If you want to troubleshoot in ways that actually do have an effect like @amwassil said, we really gotta know what you’re eating. If you’re not tracking it’s very hard for many people. Some people can just loose, many of us can’t. There are literally (real) studies showing how terrible we truly are at mentally tracking our dietary intake.
I am a huge fan of the cronometer app to track my macros. I just use the free version and it provides so much information. I was tracking for a while and started to lose a lot of hair very quickly. I began looking back at months of food data and discovered I was consistently low in iron in my diet. So, I started taking a small supplement and my hair started growing back. Long story to say, it is really helpful beyond just macros.

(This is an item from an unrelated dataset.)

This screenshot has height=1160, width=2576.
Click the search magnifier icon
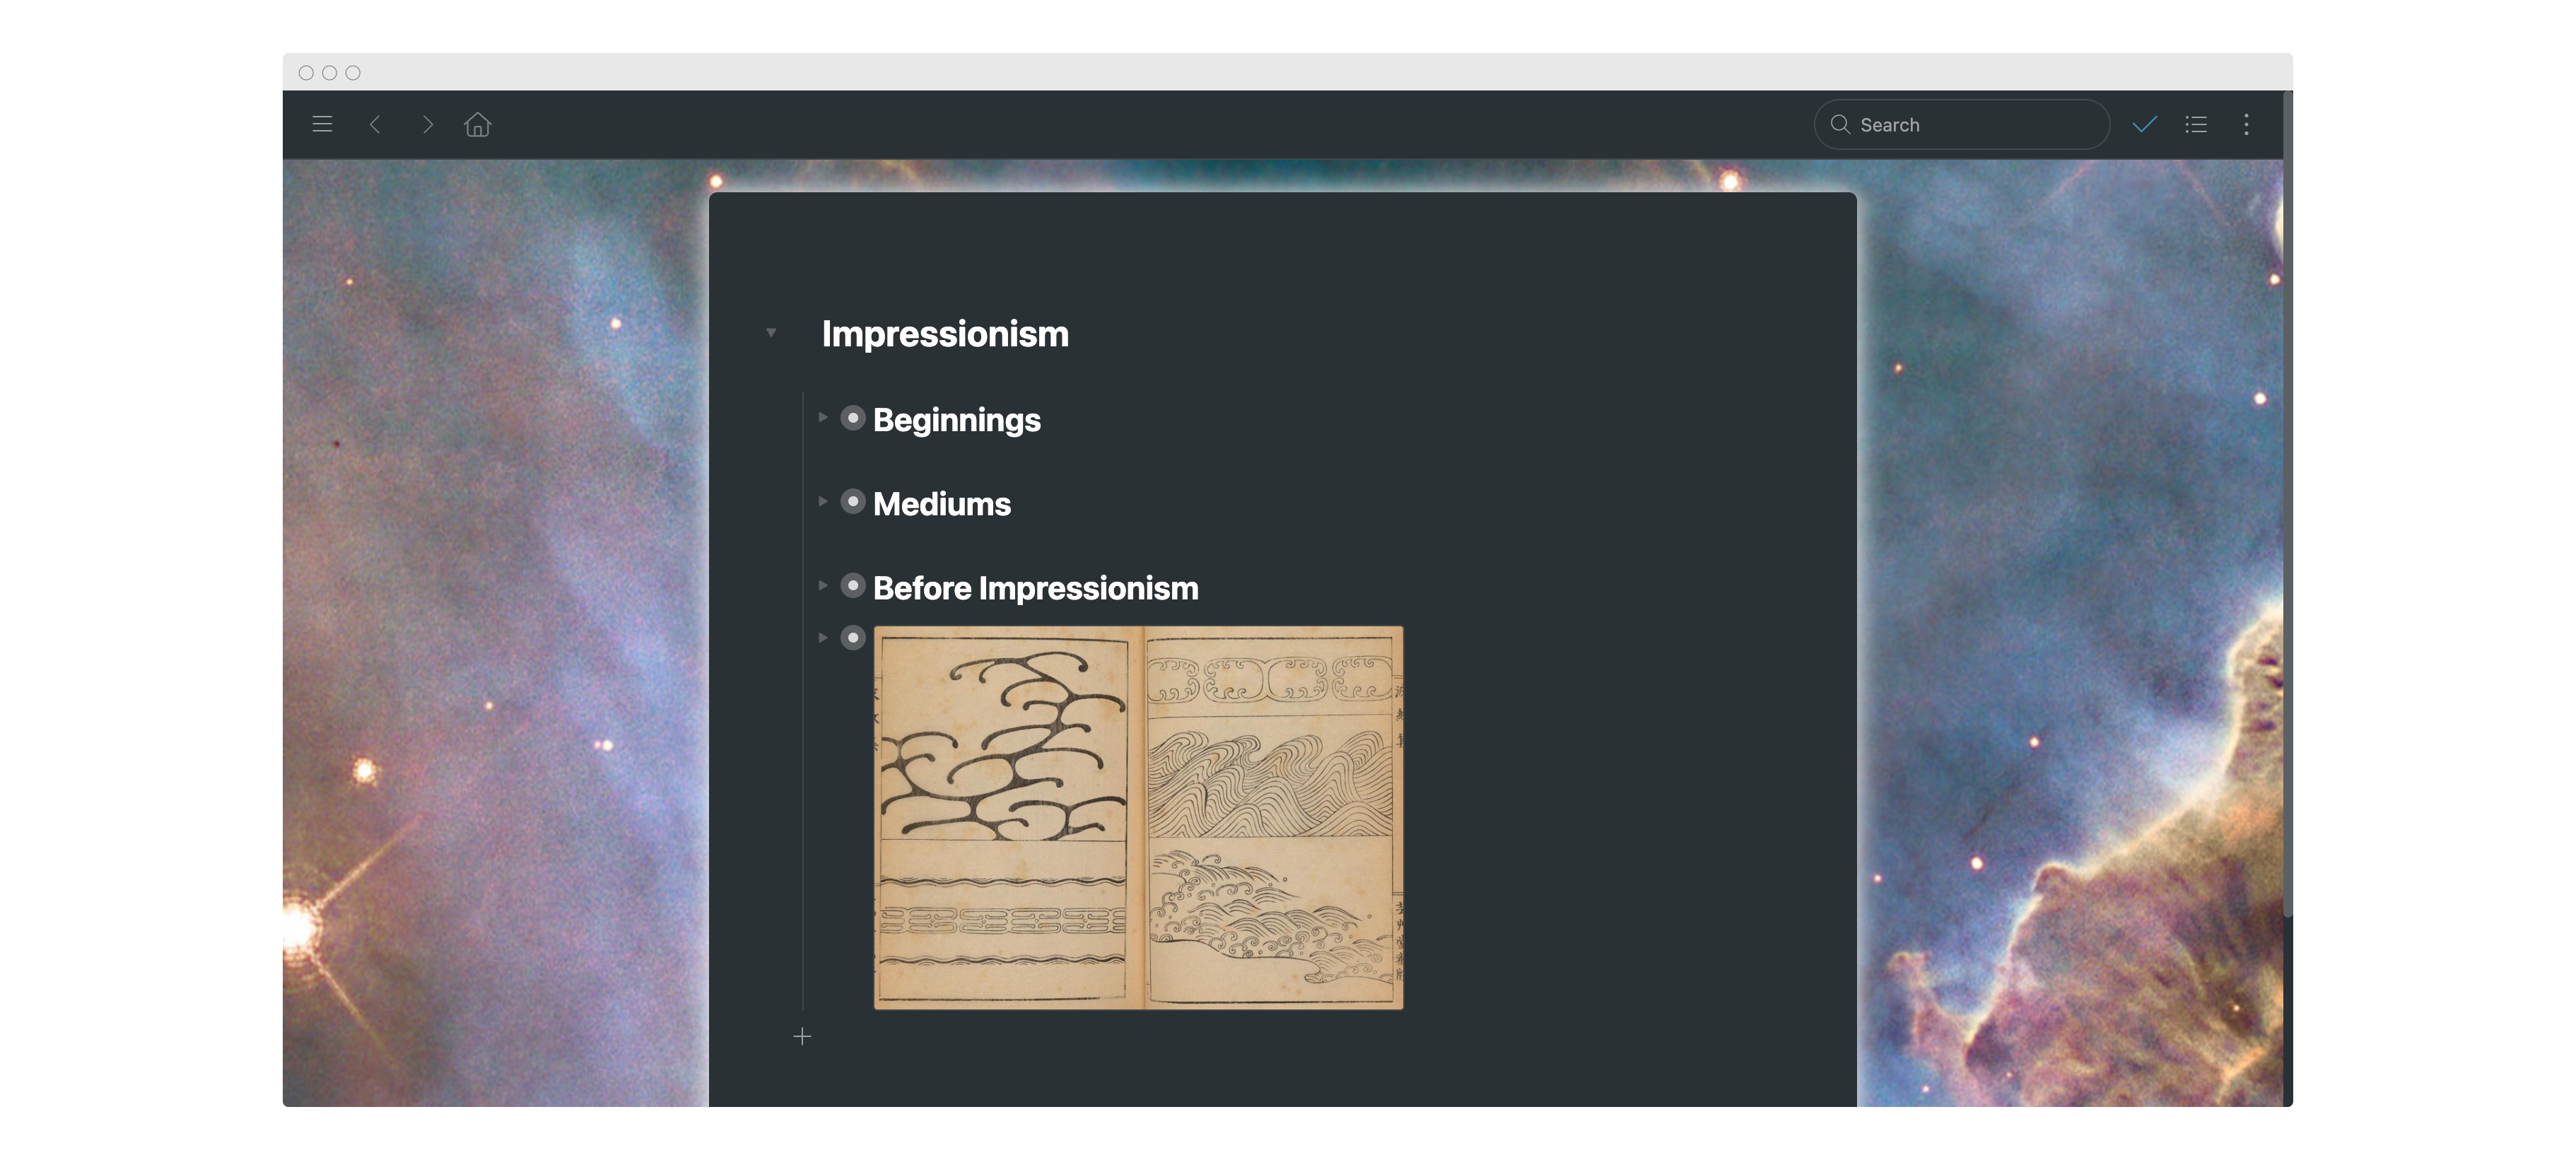click(1840, 124)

Welcome! I have never checked for ketosis. I keep my carbs under 20, eat one or two meals a day, and I don’t chart my food anymore. However, I needed to chart it when I first began, to get the hang of where the carbs and calories lurk, I used Carb Manager app. Very user friendly. I no longer, chart, and I rarely weigh. Your body and your clothes and the way you feel are the best indicators. There are times when the scale will stall and that can mess with your head. So maybe weigh once a month (at the most) and otherwise, eat when hungry, enjoy the freedom from cravings and urges when sugar is no longer your master. You are already doing great. Don’t overthink it. YOU GOT THIS!
“Made up” is a bit harsh, lol! Though it’s true that Phinney and Volek did coin the term. They wanted to distinguish between the safe ketone levels resulting from a low-carb, high-fat diet, and the dangerous ketone levels of diabetic ketoacidosis, which is life-threatening and can be fatal.

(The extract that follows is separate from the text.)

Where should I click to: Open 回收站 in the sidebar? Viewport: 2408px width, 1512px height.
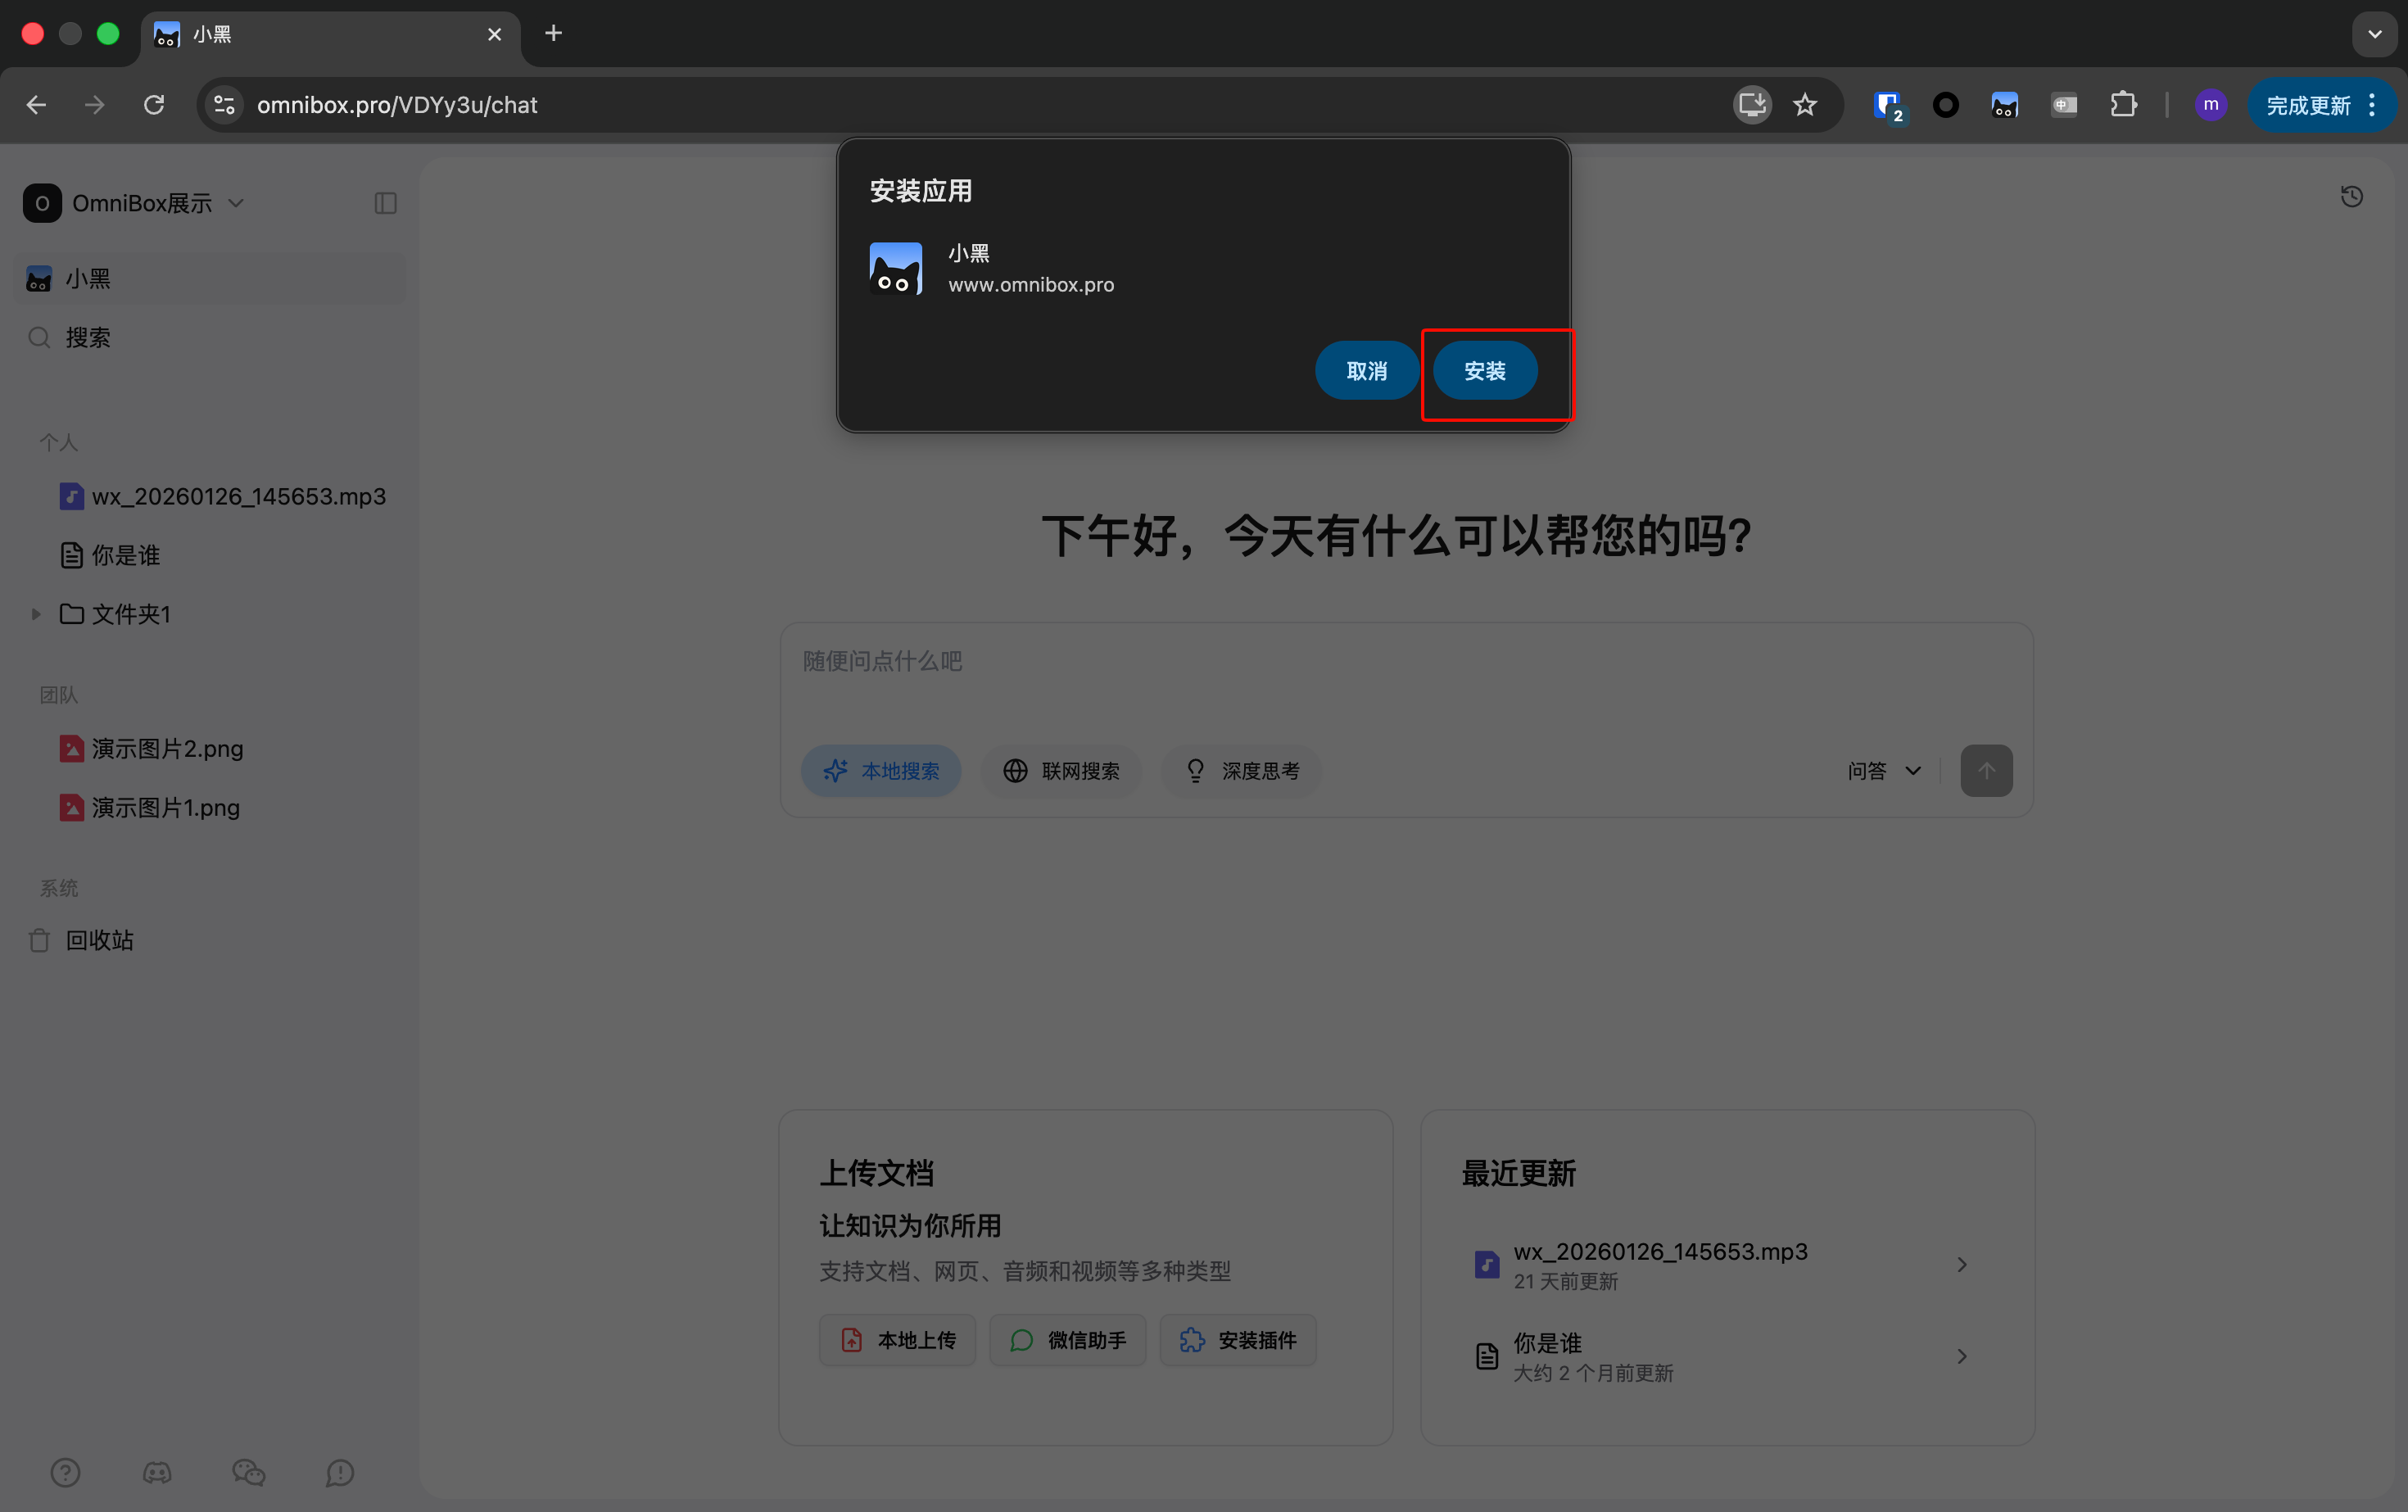coord(99,940)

As both Dr. Phinney and Prof. Volek have acknowledged, the 0.5 reading is somewhat arbitrary. Dr. Phinney has described it as the point at which they begin to see some of the benefits of ketosis in most of their patients and research subjects. Dr. Phinney has stated that a reading of 1.0 might be more beneficial than 0.5, but readings above 1.0 don’t appear to confer any additional benefits.
And it is certainly true that a lot of the keto-adapted elite endurance athletes they’ve studied had very low ketone levels (0.2 in one study, as I recall), but no one would question the fact that these athletes were making ketones and using them.
If you are not eating enough glucose (i.e., carbohydrate) to feed the cells in your body that require it (red blood cells, certain kidney cells, and most likely parts of the brain), you body makes it, along with ketones to feed all the organs that can benefit from them (brain, other organs; interestingly, muscles prefer fatty acids over ketones). Since glucose damages the body, ketones are a preferred fuel.
There is no way to measure the liver’s production of ketone bodies, nor the other organs’ consumption of them, so the best we can do is to measure the level of circulating ketones in the blood, but if the liver gets really good at just producing just enough supply to satisfy the demand, that’s going to show as a low ketone level, despite the fact that our body is actually thriving on ketones.
So this is why we try to tell people not to worry too much about their readings.